__Action item__
When you copy the records, keep every word exact and leave the pictures out.

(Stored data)
========================

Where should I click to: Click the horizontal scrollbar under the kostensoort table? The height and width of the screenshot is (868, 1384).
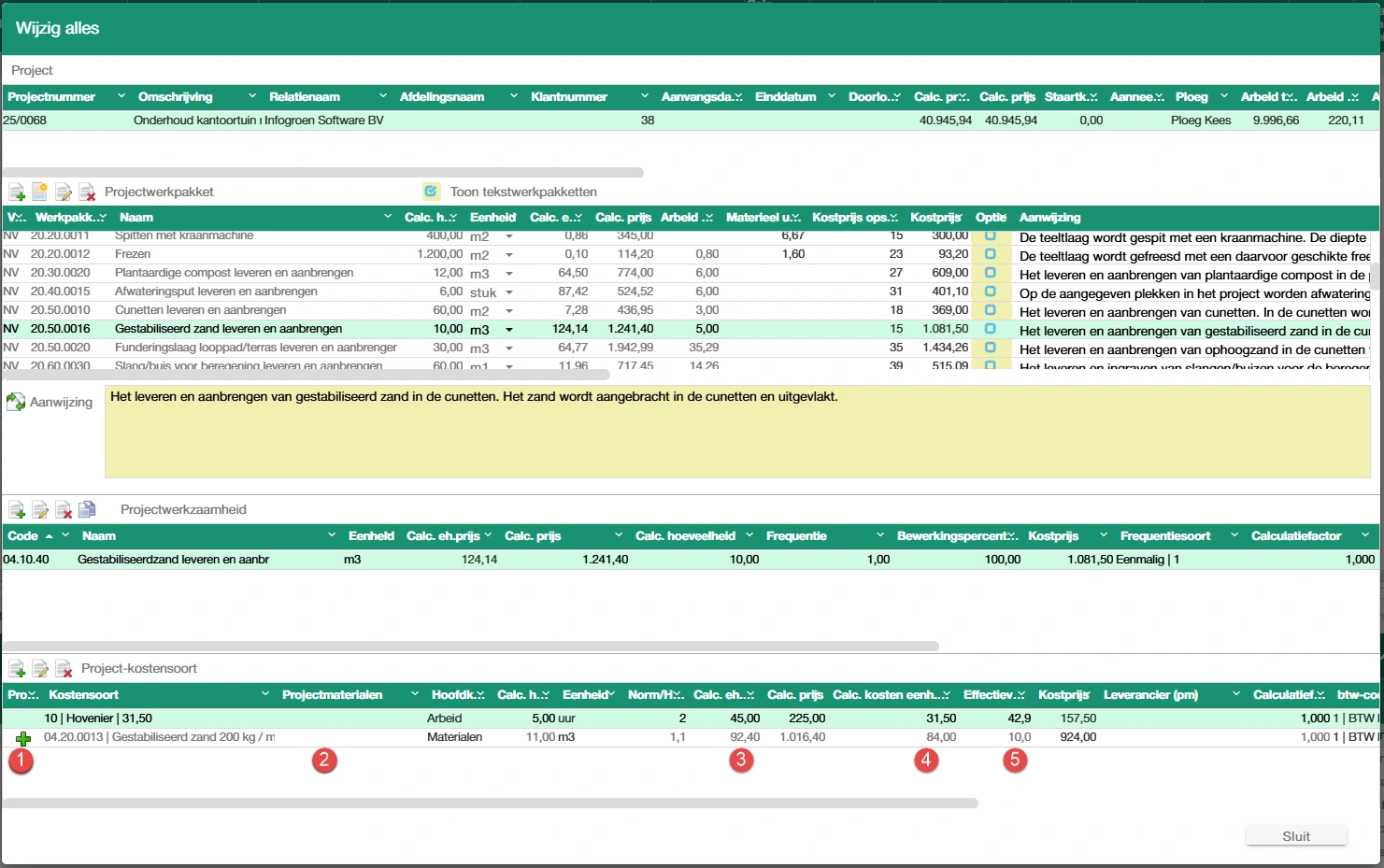490,804

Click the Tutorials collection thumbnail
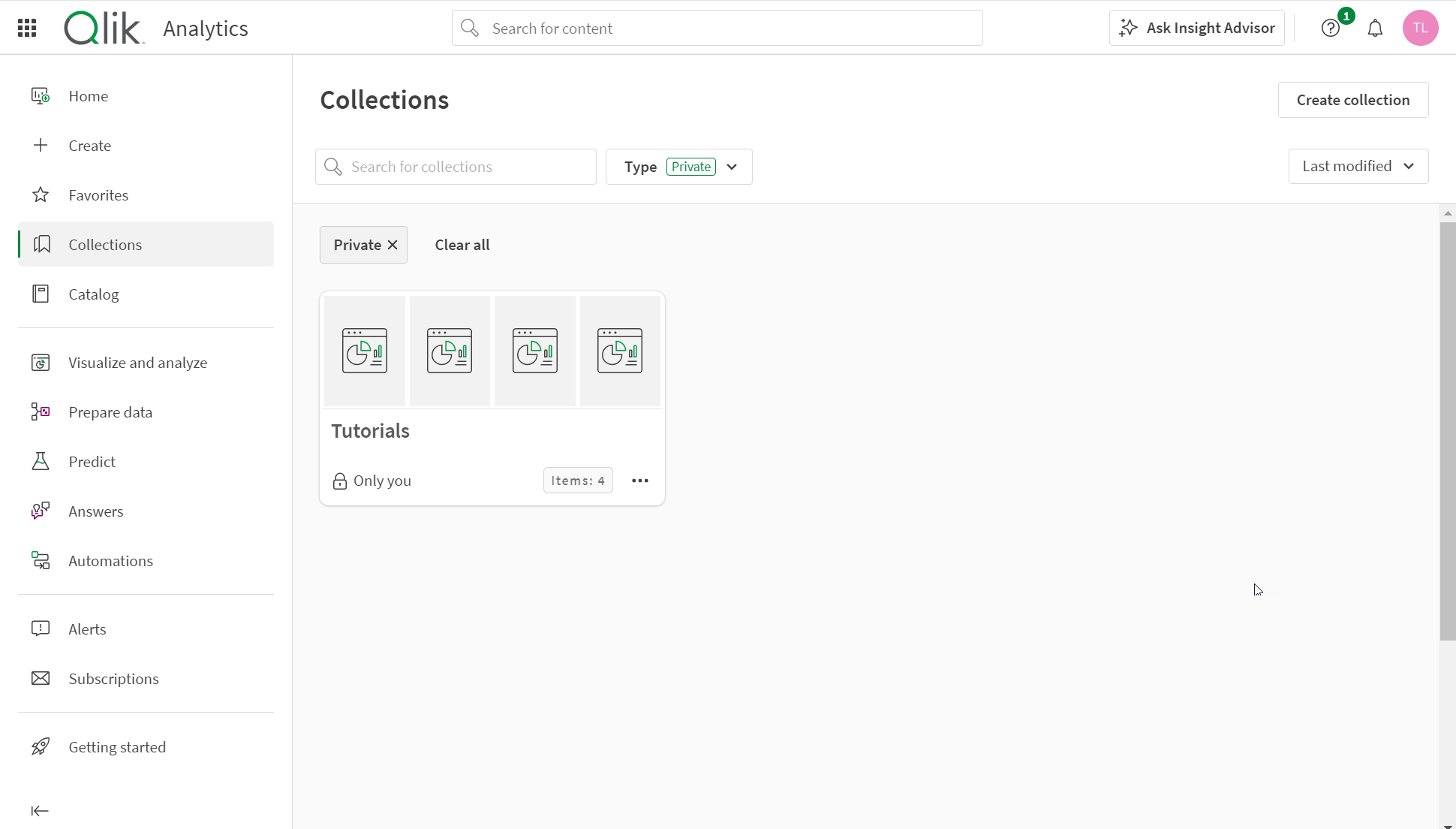click(x=492, y=349)
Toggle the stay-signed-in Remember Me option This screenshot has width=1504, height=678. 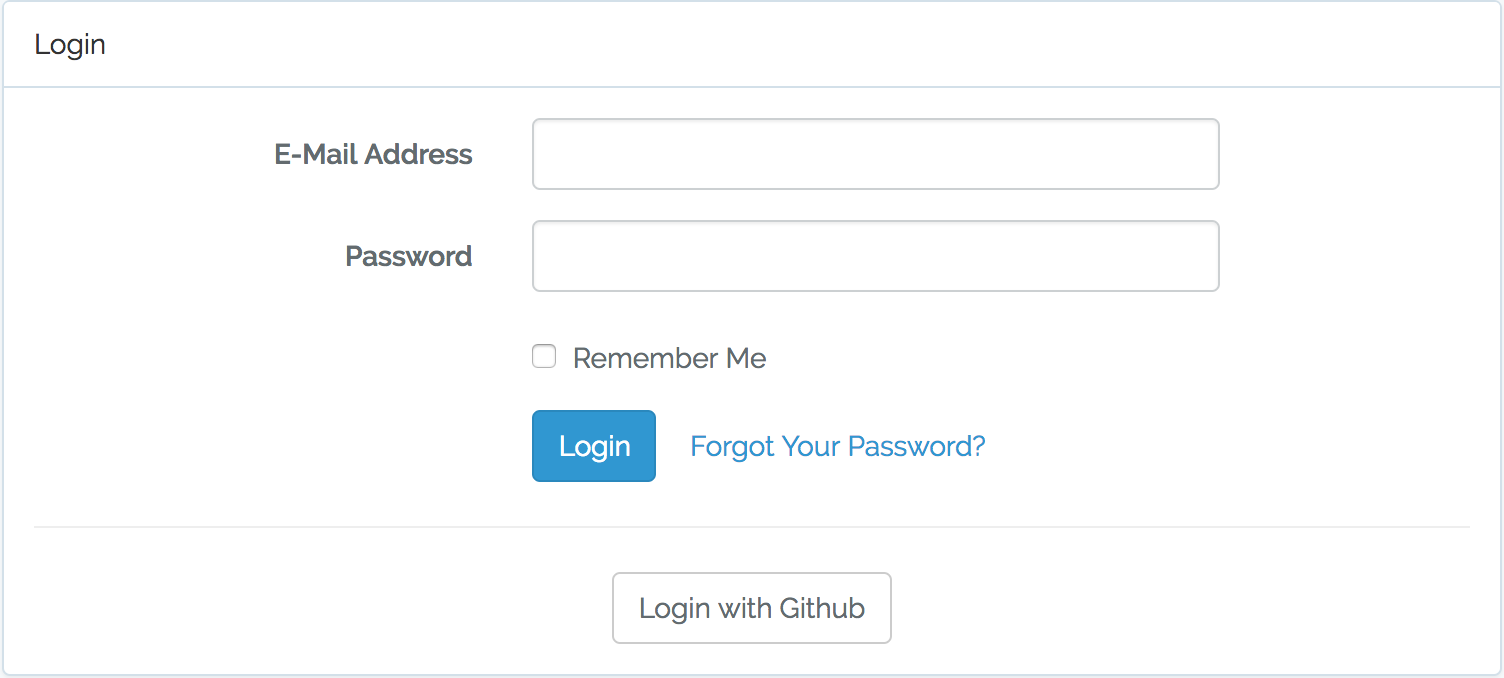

========================

__Response area__
Where should I click to: Click the horizontal scrollbar under the kostensoort table? The height and width of the screenshot is (868, 1384).
490,804

Click the Tutorials collection thumbnail
click(x=492, y=349)
Toggle the stay-signed-in Remember Me option This screenshot has width=1504, height=678. 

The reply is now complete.